▶ **Records for the task**
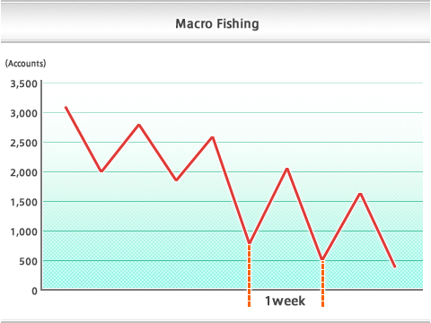Click the low point above right dashed line
Viewport: 431px width, 323px height.
(x=322, y=259)
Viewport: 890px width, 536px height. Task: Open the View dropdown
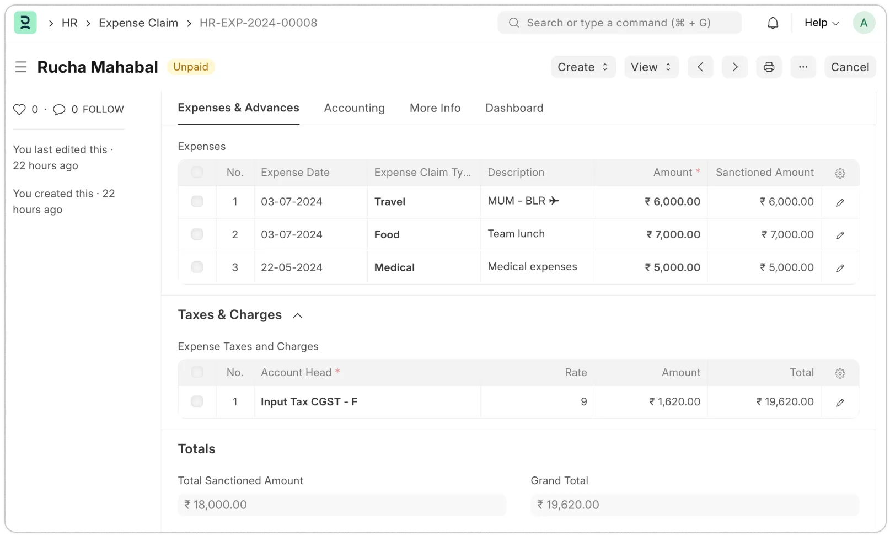click(651, 67)
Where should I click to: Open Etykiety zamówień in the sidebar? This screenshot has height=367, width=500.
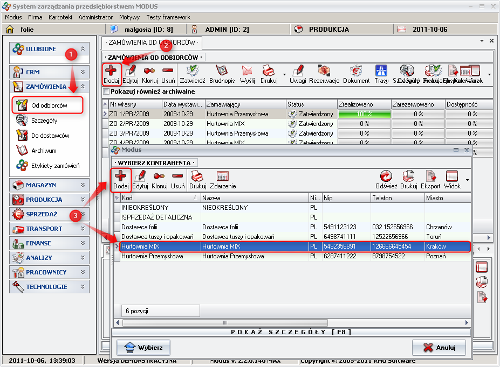coord(55,166)
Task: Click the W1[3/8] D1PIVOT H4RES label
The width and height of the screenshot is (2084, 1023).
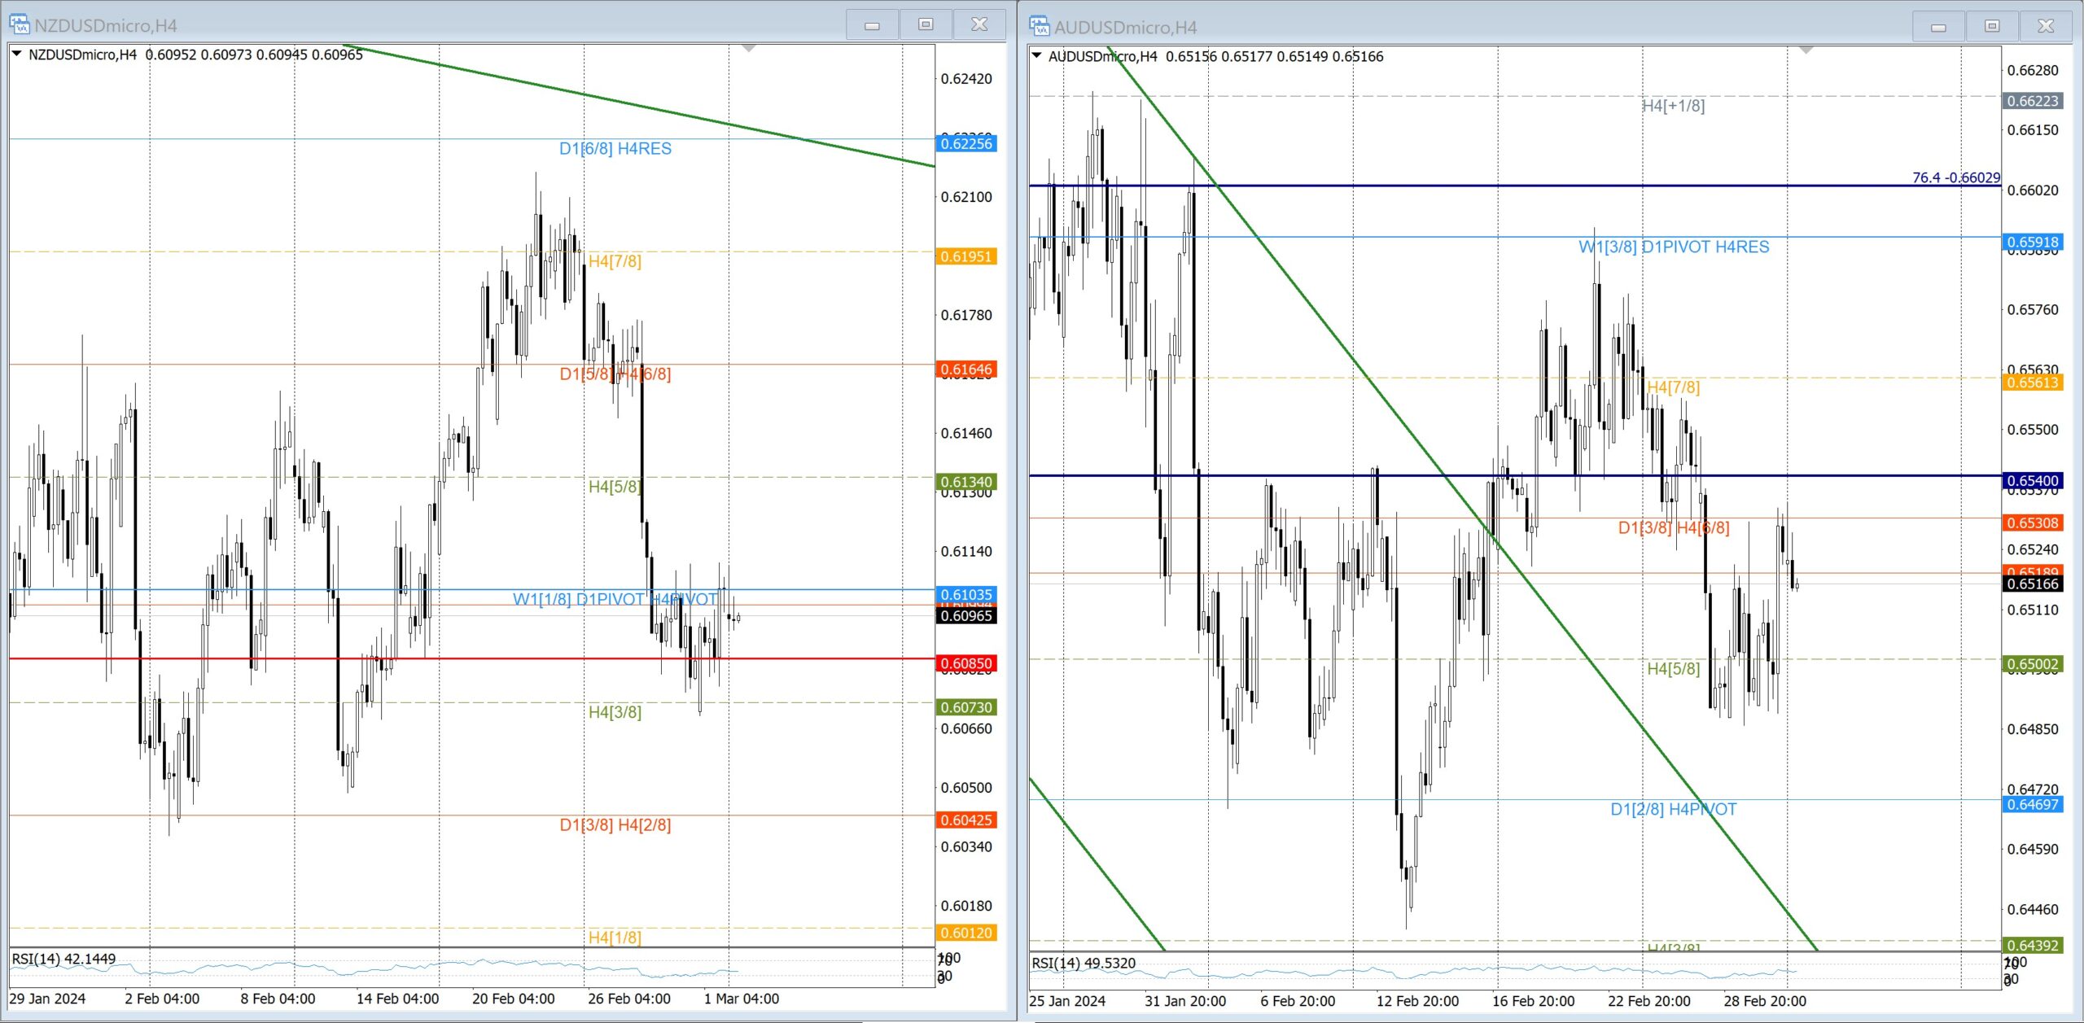Action: [1673, 247]
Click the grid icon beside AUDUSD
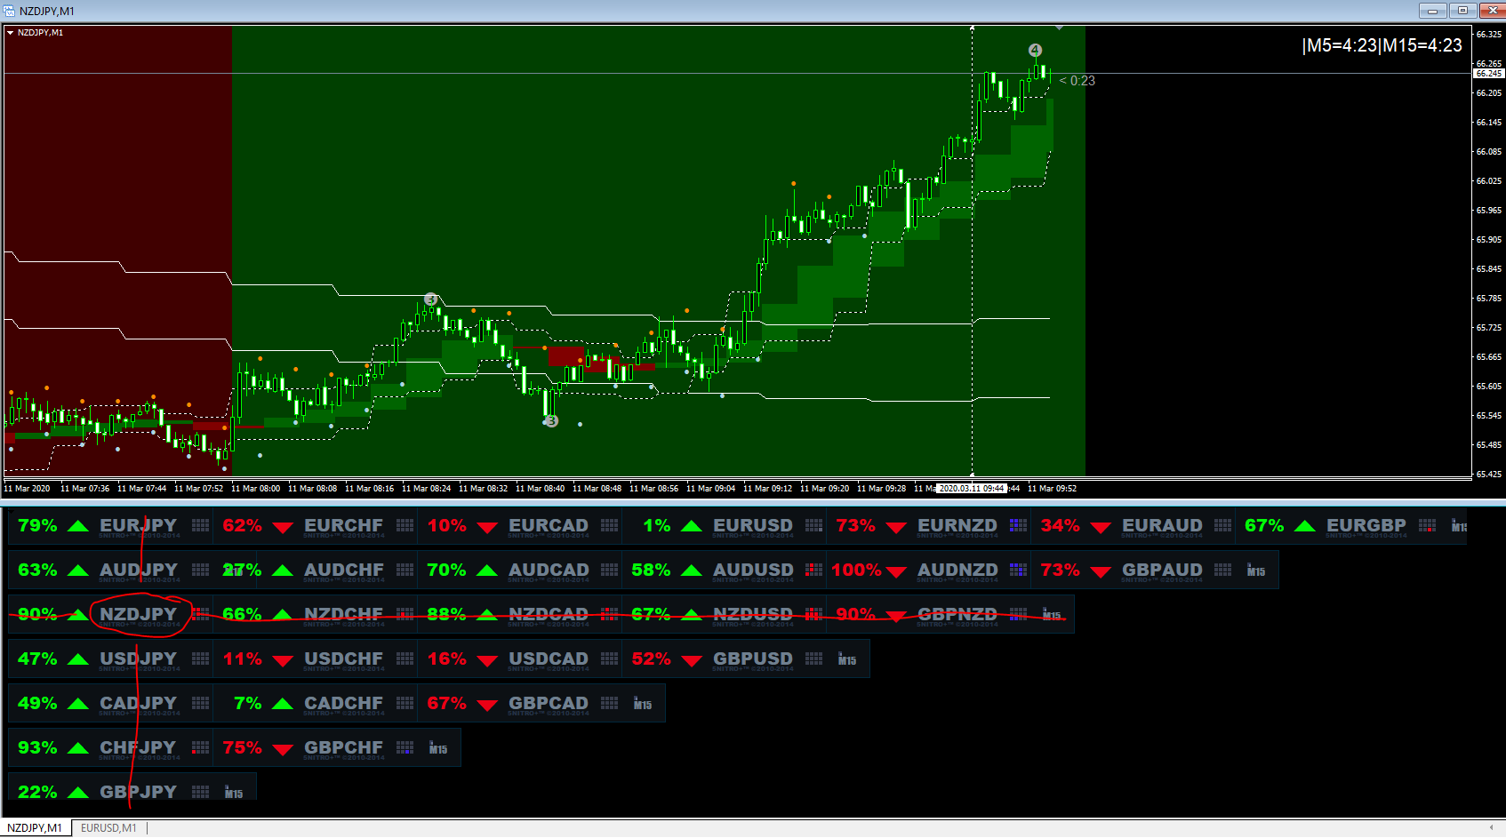Screen dimensions: 1506x838 click(x=814, y=570)
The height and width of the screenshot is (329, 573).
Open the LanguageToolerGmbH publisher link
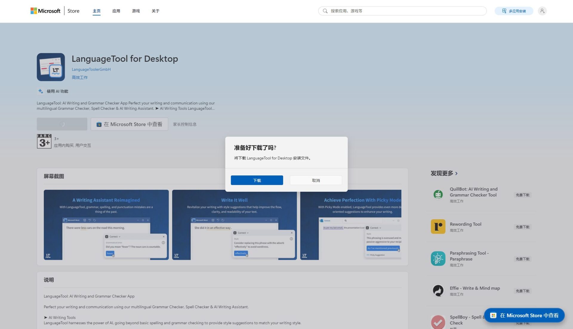click(x=91, y=69)
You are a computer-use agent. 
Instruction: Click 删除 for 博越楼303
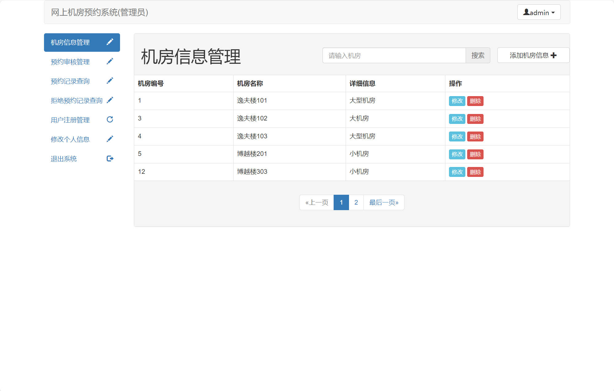pyautogui.click(x=475, y=172)
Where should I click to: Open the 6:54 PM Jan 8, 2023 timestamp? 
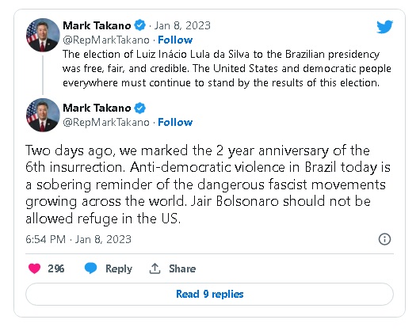coord(78,239)
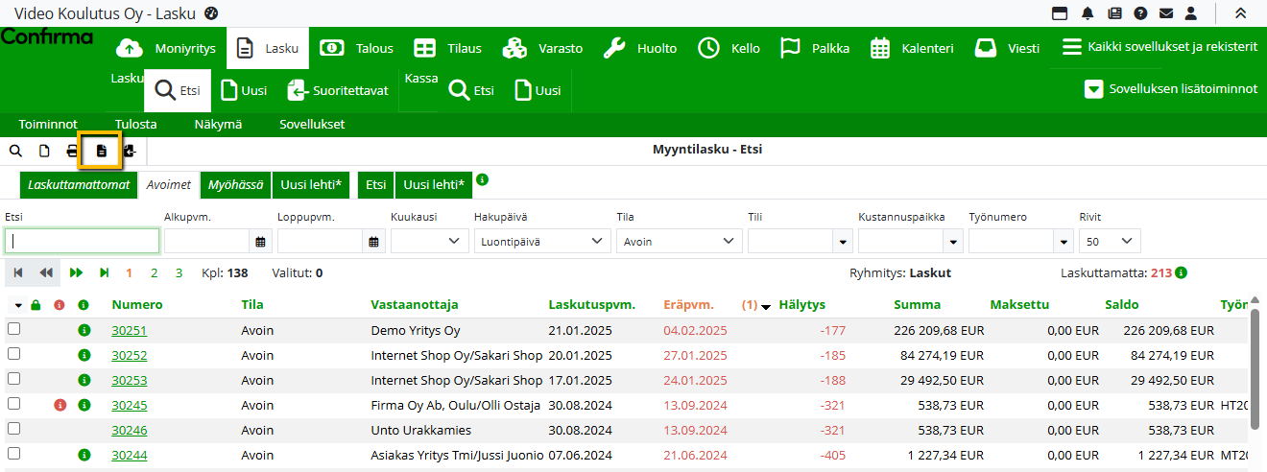
Task: Open the help question mark icon
Action: [x=1140, y=13]

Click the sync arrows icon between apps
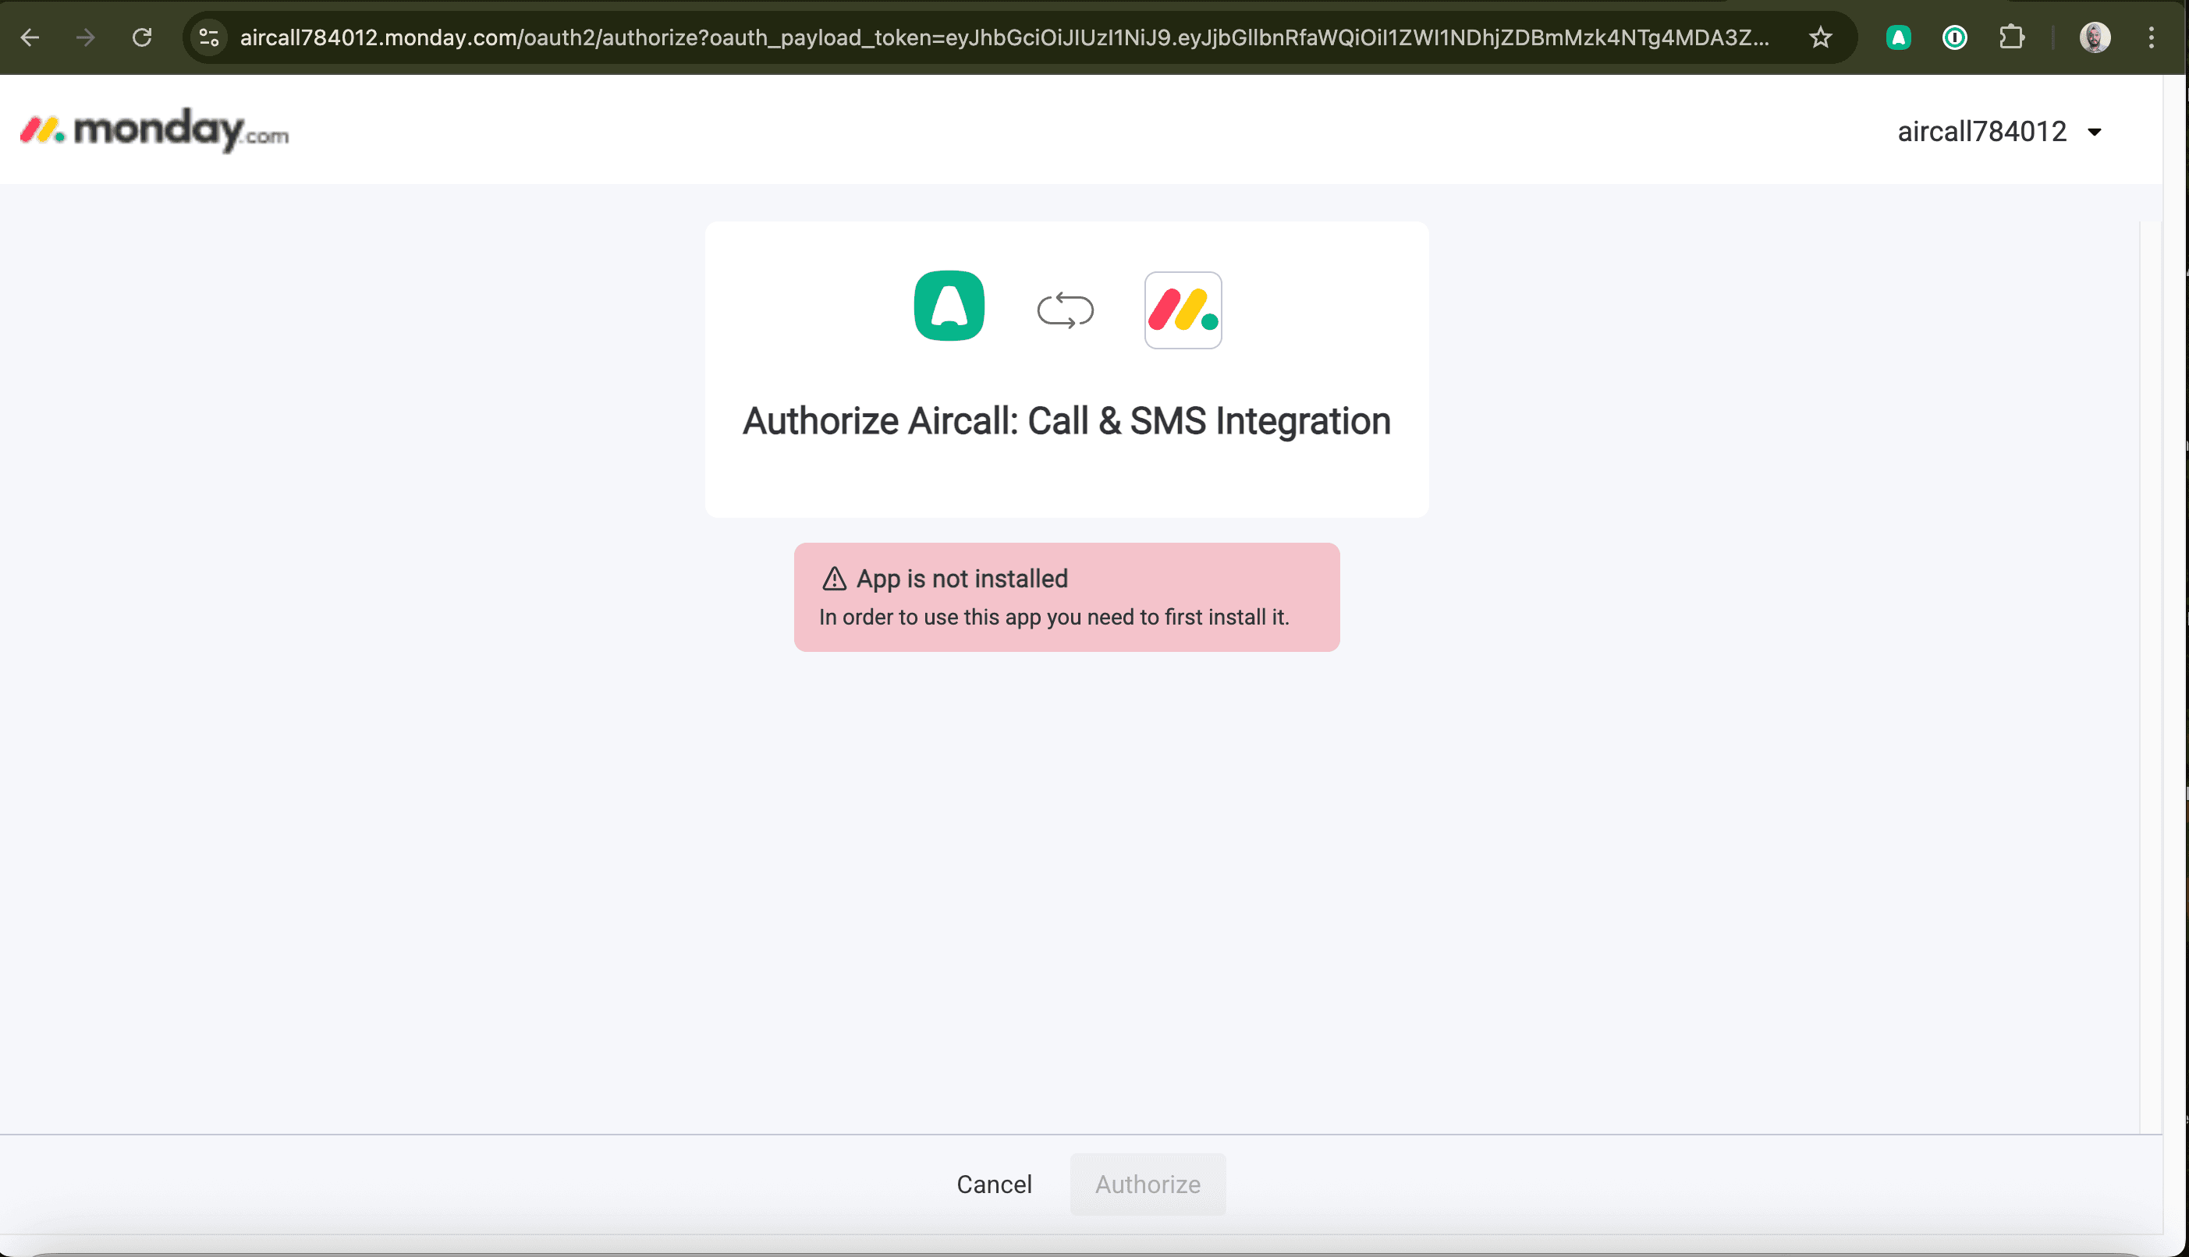point(1065,310)
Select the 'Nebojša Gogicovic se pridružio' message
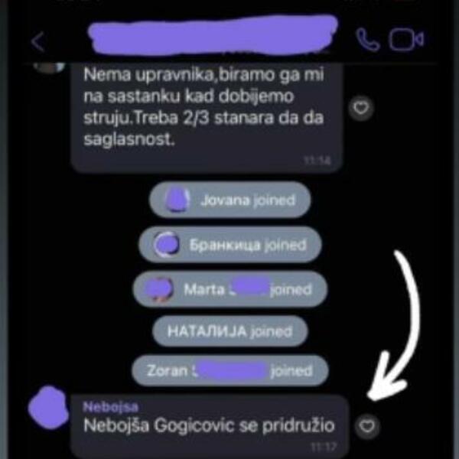Viewport: 459px width, 459px height. (x=210, y=427)
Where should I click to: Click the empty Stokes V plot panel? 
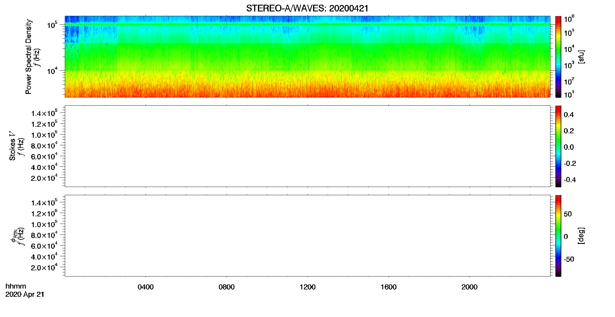(308, 146)
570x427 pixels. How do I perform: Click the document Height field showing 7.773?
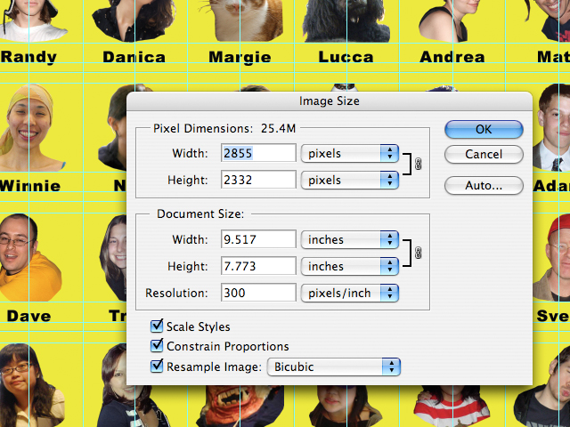258,266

▶ **Written task**
Extract, unchanged, the part of the rows that opens with the line containing "Task: Click the W1[3/8] D1PIVOT H4RES label" and closes at the end of the rows, both ends included. Leave the pictures out of the answer.

▶ **Solution to this problem**
Task: Click the W1[3/8] D1PIVOT H4RES label
The width and height of the screenshot is (2084, 1023).
Action: [1673, 247]
Click the grid icon beside AUDUSD
Screen dimensions: 1506x838 click(x=814, y=570)
The height and width of the screenshot is (329, 573).
Open the LanguageToolerGmbH publisher link
click(x=91, y=69)
You are a computer-use agent. 
Instruction: Click 删除 for 博越楼303
pyautogui.click(x=475, y=172)
Where should I click to: Open the 6:54 PM Jan 8, 2023 timestamp? 
coord(78,239)
Task: Open the help question mark icon
Action: [x=1140, y=13]

Click the sync arrows icon between apps
point(1065,310)
Select the 'Nebojša Gogicovic se pridružio' message
Viewport: 459px width, 459px height. (x=210, y=427)
Where should I click to: Click the empty Stokes V plot panel? 
(308, 146)
570x427 pixels. How do I perform: Click the document Height field showing 7.773?
258,266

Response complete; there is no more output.